Vehbi Koç Vakfı Ford Otosan Sosyal Yaşam Merkezi’nin Tercihi Kalebodur Oldu

İnovatif ürünleri ile mimarların tercihi Kalebodur tarafından üretilen doğal taş görünümlü Kalestone seramik kaplama, Vehbi Koç Vakfı Ford Otosan Sosyal Yaşam Merkezi’nin tercihi oldu.

TeCe Mimarlık Tülin Hadi ve Cem İlhan tarafından projelendirilerek hem Kocaeli halkı hem de Ford Otosan çalışanlarının kullanımı için inşa edilen Vehbi Koç Vakfı Ford Otosan Sosyal Yaşam Merkezi, Kalebodur’un Kalestone ürünü ile farklı bir görünüme kavuştu.

İç mekanda, dış mekanın sürekliliğini sağlamak amacıyla kullanılan 30x60cm ebatlarındaki, koyu gri renkli Kalestone, Yaşam Merkezi’nin zeminlerinde ve ıslak hacimlerin düşey yüzeylerinde taş kesme düzeninde uygulandı. Strüktürlü yüzeyi ve ebadı ile süreklilik ve doğal bir his yaratan Kalestone, aynı zamanda porselen yapısı ile tesisin yoğunluğundan kaynaklanan dayanıklılık ve bakım sorunlarına da çözüm getirdi.

Konuyla ilgili açıklama yapan Kalebodur Marka Müdürü Bahadır Borand, “Kalestone, porselen seramik olmasına rağmen, twinpress tekniği ile üretildiği için kendisini tekrar etmeyen yüzeyi ve renkleri sayesinde doğal malzemeye oldukça yakın bir görünüm sergiliyor. Ürüne hakim olan doğallık, Vehbi Koç Vakfı Ford Otosan Sosyal Yaşam Merkezi’nin genelinde kullanılan tuğla, ahşap, bakır gibi doğal malzemelere son derece uyum sağlayarak Kalestone’un tercih edilme nedeni oldu” dedi.

Arkitera İşveren Ödülü’ne layık görülen Vehbi Koç Vakfı Ford Otosan Kültür ve Yaşam Merkezi, Gölcük’te Ford Otosan arazisine komşu olan parselde yer alıyor. Yaşam Merkezi, spor salonu, fitness salonları, 180 kişilik konferans salonu, hobi atölyeleri, sergi salonu, kafeterya, gözlem kulesi ve açık spor alanlarını içeriyor.

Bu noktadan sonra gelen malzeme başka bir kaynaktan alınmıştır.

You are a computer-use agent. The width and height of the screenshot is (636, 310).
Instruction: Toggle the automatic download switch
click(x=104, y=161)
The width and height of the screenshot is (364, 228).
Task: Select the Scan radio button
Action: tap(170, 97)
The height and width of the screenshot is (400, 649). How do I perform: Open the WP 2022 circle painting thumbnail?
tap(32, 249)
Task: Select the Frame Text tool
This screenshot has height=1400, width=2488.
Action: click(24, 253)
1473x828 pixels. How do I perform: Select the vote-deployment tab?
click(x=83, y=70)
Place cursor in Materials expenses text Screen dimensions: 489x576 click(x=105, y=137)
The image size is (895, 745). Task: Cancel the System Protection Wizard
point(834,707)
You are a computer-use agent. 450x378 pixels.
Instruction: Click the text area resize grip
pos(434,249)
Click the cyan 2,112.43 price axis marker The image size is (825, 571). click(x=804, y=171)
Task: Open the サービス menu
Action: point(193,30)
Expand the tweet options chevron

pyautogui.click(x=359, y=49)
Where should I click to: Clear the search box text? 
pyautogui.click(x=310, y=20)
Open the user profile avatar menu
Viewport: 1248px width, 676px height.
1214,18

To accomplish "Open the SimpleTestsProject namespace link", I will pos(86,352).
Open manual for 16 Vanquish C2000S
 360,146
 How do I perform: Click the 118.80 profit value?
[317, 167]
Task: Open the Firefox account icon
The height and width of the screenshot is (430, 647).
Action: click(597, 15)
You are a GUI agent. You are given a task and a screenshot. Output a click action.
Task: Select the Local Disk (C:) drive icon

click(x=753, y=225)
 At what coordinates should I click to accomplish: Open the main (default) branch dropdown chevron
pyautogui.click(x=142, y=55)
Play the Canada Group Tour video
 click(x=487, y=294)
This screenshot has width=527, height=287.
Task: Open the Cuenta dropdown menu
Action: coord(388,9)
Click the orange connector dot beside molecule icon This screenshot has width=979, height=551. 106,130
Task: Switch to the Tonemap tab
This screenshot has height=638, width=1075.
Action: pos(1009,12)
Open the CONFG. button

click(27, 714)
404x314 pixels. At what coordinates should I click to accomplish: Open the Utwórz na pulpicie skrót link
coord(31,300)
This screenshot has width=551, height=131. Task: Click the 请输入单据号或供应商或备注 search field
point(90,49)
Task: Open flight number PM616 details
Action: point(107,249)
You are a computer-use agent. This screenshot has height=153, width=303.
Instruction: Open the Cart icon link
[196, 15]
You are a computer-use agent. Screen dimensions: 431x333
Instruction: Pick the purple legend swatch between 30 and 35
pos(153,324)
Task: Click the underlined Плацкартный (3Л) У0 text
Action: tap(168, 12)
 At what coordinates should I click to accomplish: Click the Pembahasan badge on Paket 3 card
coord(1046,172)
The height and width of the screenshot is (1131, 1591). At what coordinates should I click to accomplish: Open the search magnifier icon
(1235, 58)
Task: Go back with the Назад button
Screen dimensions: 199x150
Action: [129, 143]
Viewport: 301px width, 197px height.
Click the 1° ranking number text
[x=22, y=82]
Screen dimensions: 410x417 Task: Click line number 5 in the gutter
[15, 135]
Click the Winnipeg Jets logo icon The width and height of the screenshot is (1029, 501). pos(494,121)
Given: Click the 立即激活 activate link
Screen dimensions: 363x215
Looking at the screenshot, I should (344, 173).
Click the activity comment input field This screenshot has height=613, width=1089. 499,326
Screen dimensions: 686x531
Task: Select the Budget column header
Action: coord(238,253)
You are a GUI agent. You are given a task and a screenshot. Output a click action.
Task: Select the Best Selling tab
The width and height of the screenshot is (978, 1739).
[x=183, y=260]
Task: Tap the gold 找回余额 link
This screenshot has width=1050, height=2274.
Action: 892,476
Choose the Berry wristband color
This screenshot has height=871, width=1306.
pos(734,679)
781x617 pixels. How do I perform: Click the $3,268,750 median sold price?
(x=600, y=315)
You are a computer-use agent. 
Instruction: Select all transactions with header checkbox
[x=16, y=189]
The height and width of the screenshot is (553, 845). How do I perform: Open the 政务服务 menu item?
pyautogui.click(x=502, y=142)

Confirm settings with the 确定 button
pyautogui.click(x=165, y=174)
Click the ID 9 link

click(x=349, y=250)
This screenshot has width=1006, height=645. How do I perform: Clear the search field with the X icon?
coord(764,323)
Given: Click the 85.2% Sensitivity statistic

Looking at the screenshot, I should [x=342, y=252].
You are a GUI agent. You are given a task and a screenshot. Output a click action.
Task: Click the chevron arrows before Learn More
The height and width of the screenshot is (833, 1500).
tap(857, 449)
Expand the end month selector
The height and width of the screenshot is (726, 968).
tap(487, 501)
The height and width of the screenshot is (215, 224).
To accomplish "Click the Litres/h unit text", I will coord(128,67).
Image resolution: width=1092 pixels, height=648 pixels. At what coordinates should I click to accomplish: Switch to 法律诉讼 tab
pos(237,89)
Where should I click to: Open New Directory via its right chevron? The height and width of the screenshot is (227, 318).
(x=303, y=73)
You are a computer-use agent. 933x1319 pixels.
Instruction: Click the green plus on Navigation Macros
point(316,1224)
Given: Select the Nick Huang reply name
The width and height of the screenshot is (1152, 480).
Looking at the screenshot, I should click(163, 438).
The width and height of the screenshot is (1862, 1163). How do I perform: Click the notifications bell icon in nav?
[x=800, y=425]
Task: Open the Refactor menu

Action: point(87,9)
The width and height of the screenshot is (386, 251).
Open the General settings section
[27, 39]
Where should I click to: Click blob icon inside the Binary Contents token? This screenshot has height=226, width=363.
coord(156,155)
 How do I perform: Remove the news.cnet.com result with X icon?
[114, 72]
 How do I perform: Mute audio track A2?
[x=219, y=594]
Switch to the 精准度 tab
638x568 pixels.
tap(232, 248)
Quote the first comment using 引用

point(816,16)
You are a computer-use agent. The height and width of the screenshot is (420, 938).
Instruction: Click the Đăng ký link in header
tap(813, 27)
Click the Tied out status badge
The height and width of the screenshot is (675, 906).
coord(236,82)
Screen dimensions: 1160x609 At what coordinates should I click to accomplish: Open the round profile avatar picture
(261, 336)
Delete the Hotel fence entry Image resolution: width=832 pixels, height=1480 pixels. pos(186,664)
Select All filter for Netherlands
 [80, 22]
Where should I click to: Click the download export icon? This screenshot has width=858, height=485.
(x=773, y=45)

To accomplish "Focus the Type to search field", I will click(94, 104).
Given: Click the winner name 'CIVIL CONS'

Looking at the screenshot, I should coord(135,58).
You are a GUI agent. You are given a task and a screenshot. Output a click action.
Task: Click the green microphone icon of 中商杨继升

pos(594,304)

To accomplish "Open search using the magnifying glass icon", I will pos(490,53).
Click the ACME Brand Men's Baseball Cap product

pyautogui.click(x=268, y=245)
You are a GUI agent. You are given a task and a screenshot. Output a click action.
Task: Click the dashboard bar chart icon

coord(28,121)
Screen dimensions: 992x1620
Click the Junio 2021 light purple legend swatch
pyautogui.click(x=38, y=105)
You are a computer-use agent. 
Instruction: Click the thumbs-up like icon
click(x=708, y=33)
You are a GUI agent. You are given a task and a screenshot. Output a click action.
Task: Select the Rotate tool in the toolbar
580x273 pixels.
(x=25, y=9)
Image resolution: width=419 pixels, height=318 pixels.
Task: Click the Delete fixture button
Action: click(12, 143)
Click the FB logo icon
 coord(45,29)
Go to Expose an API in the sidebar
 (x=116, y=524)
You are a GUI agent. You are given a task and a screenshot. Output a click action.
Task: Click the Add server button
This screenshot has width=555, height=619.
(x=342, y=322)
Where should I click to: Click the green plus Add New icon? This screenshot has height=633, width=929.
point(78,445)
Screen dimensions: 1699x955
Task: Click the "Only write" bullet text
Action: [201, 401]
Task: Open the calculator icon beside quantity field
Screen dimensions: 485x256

Arazideki büyümüş ağaçların korunması, olabildiğince geniş yeşil alan bırakılması, yapının tabiatla ahengi projede önemli çıkış noktaları olduğunu ileten yapının mimarı Tülin Hadi ise “Bu kararlar, malzeme seçimlerini, tuğla, ahşap ve bakırın kullanımını yönlendirdi. Tabiatta rastlanabilecek, benzerlik ve değişkenliğin yarattığı türden dokular elde edilmeye çalışıldı. Örneğin, cephedeki tuğlalar ileri geri yerleştirilerek uygulandı veya konferans salonunun kaplamaları inceli kalınlı döşendi. Bu durum, Yaşam Merkezi’nin tasarımcıları tarafından “düzensizliklerin düzeni” olarak tanımladı. Zeminin yumuşaklığı bodrum kat yapılmasına izin vermeyip, genelde bodrumlarda halledilen birçok meselenin çatılara taşınması gerektirdi.” dedi.